Thursday night’s stunning, blockbuster trade that brought Andrew Bynum to town also brought longevity questions. The 7-footer’s contract is up after this season, making him an unrestricted free agent in the summer of 2013. Can the Sixers, devoid of star power for so long, convince Bynum to be the face of the franchise for the foreseeable future?
“Our feeling is we will have a very good chance to sign Bynum for several reasons, “ president Rod Thorn said. “He’s very happy about getting traded to us. He thinks we have a good team and he’s very happy about it.

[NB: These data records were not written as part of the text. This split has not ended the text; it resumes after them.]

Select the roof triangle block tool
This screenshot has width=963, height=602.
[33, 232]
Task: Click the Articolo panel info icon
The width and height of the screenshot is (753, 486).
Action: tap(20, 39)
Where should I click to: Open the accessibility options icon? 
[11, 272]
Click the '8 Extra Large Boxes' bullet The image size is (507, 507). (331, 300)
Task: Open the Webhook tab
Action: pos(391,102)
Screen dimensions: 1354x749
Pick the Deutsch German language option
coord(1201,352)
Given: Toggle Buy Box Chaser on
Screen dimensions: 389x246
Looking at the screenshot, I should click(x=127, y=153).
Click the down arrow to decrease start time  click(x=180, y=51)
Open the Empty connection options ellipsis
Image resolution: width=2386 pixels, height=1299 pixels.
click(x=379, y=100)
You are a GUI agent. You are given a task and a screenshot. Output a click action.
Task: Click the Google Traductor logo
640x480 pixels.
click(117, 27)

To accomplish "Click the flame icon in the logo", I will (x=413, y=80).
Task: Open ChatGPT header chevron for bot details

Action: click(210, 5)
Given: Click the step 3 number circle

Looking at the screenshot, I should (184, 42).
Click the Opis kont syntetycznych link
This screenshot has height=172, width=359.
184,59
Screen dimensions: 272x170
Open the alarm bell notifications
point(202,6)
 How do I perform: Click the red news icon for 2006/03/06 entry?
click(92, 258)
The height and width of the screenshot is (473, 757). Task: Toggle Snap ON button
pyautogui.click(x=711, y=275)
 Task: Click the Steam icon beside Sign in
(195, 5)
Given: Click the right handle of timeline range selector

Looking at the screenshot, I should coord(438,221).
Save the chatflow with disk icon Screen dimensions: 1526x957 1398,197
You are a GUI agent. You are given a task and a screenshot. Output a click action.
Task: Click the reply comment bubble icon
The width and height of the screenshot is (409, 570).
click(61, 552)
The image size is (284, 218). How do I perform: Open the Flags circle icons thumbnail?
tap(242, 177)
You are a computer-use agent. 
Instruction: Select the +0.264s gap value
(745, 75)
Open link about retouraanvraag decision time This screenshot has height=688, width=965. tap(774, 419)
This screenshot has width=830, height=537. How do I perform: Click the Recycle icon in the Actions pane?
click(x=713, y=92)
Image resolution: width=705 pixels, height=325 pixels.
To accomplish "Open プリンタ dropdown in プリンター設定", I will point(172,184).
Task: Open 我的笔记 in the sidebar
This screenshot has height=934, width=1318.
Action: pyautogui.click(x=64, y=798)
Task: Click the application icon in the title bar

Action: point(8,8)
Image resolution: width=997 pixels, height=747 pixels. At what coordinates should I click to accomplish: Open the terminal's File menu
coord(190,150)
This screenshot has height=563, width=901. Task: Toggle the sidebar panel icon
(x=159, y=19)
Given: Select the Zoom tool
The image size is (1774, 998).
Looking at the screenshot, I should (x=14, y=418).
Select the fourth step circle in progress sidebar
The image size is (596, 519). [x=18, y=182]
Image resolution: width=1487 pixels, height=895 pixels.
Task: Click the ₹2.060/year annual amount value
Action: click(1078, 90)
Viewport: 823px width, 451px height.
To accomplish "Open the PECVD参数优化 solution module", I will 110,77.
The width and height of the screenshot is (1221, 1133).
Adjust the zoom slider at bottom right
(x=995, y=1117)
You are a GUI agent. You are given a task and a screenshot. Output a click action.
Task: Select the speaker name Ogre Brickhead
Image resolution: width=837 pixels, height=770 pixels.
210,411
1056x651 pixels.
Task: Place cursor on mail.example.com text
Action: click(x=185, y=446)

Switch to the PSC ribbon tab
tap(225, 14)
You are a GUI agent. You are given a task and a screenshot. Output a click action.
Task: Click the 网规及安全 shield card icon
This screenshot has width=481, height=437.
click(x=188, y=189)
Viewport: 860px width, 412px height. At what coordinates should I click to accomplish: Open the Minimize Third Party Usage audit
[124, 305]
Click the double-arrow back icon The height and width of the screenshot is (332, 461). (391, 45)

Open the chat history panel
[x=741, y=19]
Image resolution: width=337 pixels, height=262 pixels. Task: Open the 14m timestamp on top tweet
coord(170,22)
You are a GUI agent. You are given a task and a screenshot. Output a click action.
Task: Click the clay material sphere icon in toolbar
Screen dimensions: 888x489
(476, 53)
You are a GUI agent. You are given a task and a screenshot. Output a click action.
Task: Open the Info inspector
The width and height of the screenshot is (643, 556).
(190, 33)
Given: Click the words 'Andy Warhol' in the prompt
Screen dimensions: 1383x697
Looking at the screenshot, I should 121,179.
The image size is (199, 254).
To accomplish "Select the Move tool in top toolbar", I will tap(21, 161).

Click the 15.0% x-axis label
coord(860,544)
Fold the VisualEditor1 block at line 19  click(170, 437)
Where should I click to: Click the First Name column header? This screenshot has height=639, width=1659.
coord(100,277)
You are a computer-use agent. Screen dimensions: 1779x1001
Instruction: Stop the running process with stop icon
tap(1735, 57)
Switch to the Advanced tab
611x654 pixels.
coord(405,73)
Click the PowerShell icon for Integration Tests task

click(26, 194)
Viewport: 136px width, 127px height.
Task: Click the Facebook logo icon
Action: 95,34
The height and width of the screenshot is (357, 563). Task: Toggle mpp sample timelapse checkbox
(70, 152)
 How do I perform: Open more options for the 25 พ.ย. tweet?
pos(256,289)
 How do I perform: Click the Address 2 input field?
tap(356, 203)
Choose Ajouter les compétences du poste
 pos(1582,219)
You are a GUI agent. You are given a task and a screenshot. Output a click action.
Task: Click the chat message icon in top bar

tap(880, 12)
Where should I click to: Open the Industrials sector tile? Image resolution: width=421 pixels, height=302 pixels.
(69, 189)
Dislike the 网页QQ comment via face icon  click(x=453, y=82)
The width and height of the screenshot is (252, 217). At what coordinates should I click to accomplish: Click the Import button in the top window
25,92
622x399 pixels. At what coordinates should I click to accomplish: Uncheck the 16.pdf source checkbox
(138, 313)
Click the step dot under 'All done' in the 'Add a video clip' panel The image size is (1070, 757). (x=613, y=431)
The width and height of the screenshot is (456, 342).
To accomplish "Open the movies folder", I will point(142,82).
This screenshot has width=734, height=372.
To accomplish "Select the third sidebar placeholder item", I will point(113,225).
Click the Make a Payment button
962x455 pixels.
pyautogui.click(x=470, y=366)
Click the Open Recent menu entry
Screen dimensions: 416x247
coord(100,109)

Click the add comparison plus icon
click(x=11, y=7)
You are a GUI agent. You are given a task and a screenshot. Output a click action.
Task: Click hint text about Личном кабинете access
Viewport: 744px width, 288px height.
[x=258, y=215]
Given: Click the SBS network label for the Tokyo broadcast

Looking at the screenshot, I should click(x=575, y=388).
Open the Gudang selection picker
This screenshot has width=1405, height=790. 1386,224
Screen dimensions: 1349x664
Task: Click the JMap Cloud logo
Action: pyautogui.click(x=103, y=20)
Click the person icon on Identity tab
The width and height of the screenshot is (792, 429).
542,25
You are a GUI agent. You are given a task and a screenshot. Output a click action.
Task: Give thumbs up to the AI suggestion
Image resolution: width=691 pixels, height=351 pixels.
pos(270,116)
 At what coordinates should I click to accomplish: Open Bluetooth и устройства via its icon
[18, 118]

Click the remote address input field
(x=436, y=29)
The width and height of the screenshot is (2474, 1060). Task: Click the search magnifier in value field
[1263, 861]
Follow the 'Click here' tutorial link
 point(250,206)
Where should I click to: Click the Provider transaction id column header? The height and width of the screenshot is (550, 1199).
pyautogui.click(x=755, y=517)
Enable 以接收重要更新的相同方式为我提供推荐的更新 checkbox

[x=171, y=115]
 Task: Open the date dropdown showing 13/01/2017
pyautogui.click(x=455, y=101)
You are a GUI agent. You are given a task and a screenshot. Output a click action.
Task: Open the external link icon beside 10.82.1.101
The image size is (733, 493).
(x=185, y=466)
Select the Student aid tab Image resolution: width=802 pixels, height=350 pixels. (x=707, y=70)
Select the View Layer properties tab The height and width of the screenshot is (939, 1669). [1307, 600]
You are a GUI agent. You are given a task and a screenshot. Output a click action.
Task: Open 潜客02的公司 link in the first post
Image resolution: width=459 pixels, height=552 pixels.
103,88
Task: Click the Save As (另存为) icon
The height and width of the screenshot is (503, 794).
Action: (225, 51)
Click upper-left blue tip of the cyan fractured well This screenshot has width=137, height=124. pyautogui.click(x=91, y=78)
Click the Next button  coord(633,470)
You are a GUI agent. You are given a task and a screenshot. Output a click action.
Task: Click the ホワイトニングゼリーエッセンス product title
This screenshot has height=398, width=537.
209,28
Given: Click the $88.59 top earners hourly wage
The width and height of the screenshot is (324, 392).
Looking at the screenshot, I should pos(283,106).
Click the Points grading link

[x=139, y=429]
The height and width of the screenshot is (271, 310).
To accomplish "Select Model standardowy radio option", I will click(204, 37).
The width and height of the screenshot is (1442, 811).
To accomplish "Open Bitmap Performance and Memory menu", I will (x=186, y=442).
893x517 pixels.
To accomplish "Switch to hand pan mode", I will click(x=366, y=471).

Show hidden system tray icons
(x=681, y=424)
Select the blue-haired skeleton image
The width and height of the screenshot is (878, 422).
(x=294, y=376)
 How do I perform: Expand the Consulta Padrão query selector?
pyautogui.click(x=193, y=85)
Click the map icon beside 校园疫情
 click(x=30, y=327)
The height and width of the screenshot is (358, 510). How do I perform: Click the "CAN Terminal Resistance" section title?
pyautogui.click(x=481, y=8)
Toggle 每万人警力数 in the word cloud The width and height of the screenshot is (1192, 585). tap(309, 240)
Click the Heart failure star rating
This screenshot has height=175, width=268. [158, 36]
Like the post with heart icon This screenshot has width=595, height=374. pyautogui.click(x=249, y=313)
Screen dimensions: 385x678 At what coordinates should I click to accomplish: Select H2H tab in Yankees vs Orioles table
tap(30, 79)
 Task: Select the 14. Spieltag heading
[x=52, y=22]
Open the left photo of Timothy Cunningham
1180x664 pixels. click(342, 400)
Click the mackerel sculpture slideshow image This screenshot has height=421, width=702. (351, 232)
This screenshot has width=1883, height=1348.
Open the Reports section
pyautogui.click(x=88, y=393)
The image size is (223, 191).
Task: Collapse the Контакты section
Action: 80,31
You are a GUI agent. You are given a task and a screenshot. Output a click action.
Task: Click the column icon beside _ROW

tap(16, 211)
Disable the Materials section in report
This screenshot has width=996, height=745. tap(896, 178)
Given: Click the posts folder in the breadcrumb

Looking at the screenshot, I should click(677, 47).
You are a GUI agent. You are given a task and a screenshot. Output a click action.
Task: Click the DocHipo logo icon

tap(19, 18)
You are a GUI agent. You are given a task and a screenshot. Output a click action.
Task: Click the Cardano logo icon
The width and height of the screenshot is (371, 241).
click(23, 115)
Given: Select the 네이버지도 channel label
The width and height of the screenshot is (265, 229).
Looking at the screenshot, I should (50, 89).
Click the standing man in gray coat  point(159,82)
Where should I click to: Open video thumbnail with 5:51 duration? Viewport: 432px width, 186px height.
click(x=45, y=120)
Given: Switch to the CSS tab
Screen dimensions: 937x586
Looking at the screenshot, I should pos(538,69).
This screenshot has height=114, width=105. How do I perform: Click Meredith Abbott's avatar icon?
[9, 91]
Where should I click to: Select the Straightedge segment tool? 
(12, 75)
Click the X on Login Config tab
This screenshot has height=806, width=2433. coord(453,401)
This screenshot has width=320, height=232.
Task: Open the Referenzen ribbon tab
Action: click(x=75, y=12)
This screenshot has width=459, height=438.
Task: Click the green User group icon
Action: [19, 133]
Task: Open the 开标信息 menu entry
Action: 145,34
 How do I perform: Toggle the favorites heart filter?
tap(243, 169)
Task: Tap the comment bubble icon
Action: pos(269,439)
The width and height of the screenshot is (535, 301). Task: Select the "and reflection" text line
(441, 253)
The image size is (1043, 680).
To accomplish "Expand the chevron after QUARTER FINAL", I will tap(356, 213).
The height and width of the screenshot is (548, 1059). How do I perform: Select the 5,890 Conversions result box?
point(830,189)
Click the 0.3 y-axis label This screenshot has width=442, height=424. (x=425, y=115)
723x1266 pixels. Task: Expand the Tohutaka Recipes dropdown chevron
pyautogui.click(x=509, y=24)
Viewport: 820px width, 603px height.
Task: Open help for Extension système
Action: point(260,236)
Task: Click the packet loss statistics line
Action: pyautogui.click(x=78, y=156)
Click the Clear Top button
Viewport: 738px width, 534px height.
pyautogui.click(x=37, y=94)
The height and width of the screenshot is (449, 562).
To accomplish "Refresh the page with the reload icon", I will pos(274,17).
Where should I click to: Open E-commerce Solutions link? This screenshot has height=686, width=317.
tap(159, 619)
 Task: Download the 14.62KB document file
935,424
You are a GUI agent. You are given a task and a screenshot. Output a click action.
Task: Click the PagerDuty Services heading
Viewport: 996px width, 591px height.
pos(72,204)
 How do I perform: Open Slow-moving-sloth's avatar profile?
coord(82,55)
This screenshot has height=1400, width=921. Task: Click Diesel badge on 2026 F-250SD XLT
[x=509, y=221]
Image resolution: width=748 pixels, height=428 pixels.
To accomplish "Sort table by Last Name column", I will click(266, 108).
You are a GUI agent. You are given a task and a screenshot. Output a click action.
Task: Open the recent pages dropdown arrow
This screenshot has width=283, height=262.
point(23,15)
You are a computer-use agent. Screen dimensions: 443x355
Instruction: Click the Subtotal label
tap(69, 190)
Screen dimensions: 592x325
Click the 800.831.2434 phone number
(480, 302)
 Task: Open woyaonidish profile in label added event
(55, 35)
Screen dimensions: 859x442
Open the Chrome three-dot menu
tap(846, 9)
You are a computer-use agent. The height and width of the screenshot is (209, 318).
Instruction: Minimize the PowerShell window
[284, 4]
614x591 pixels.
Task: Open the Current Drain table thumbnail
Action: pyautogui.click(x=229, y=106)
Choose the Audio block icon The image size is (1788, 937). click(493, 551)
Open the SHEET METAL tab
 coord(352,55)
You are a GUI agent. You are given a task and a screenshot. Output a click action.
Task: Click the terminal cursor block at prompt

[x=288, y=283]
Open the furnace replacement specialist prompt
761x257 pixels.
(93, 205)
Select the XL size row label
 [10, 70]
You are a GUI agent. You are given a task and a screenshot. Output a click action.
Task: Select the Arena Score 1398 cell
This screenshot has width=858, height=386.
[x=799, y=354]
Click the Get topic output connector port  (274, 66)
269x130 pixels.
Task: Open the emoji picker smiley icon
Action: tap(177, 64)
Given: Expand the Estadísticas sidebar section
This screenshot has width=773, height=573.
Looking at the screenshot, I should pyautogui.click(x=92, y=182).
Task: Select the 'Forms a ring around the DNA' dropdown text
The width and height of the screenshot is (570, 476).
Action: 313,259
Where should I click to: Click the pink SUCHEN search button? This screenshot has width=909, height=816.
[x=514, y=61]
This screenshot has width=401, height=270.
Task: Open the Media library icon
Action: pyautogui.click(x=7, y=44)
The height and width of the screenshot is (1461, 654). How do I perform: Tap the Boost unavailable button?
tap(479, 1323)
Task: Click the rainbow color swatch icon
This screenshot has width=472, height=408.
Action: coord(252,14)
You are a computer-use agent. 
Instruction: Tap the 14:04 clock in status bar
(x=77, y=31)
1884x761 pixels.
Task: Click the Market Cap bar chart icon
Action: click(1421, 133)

As Thorn mentioned, the Sixers will have a lot going in their favor next summer. Although Bynum has spent his entire professional career in the glitz of Los Angeles, he calls nearby Plainsboro, N.J. home, a town is about an hour’s drive from the Wells Fargo Center. (Bynum also has a fondness for one of the local strip clubs).
The Sixers also acquired his “Bird Rights” in the trade, meaning they will be able to offer him about $20 million more than any other team. And finally, Bynum is a very confident guy that craves being a team’s star. He didn’t always appear content to share the Lakers’ spotlight with Kobe Bryant and Pau Gasol.
“I think he’s wanted to get back to the East Coast,” coach Doug Collins told reporters while in London broadcasting the Olympics. “We think Andrew is going to want to stick around. I think the change of scenery is going to be good for him.”
Analyzing the trade: Highway robbery?
The Sixers gave up Andre Iguodala, Moe Harkless, Nik Vucevic and a protected first-round pick in exchange for Andrew Bynum and Jason Richardson.
Did they lose some quality assets? Certainly. Did they get one of the most unique basketball players in the world? Definitely.
As the Sixers have found out, swingmen are readily available in every draft. Recently, we’ve seen them draft Iguodala, Evan Turner, Thaddeus Young, Harkless and Rodney Carney. What we haven’t seen is a true, back-to-basket center than commands double teams on every possession.
Bynum, at 7-feet, 285 pounds, averaged 18.7 points, 11.8 rebounds and 1.9 blocks last season while playing in the shadow of Kobe Bryant and Pau Gasol. If his scoring numbers don’t rise as the clear man in Philadelphia, it will be a major disappointment.
“He might be the best low-post center in the NBA,” Doug Collins said. “You can throw the ball in to him, he can score, he can defend, he can rebound.”
The new starting lineup
PG: Jrue Holiday (22) » Needs to up his playmaking with Iguodala gone.
SG: Jason Richardson (31) » Brings much-needed, elite 3-point shooting.
SF: Evan Turner (23) » His time to shine as the versatile swingman.
PF: Thaddeus Young (24) » Bulky Bynum fits perfectly with slender Young.
C: Andrew Bynum (24) » The second-best true center in the NBA.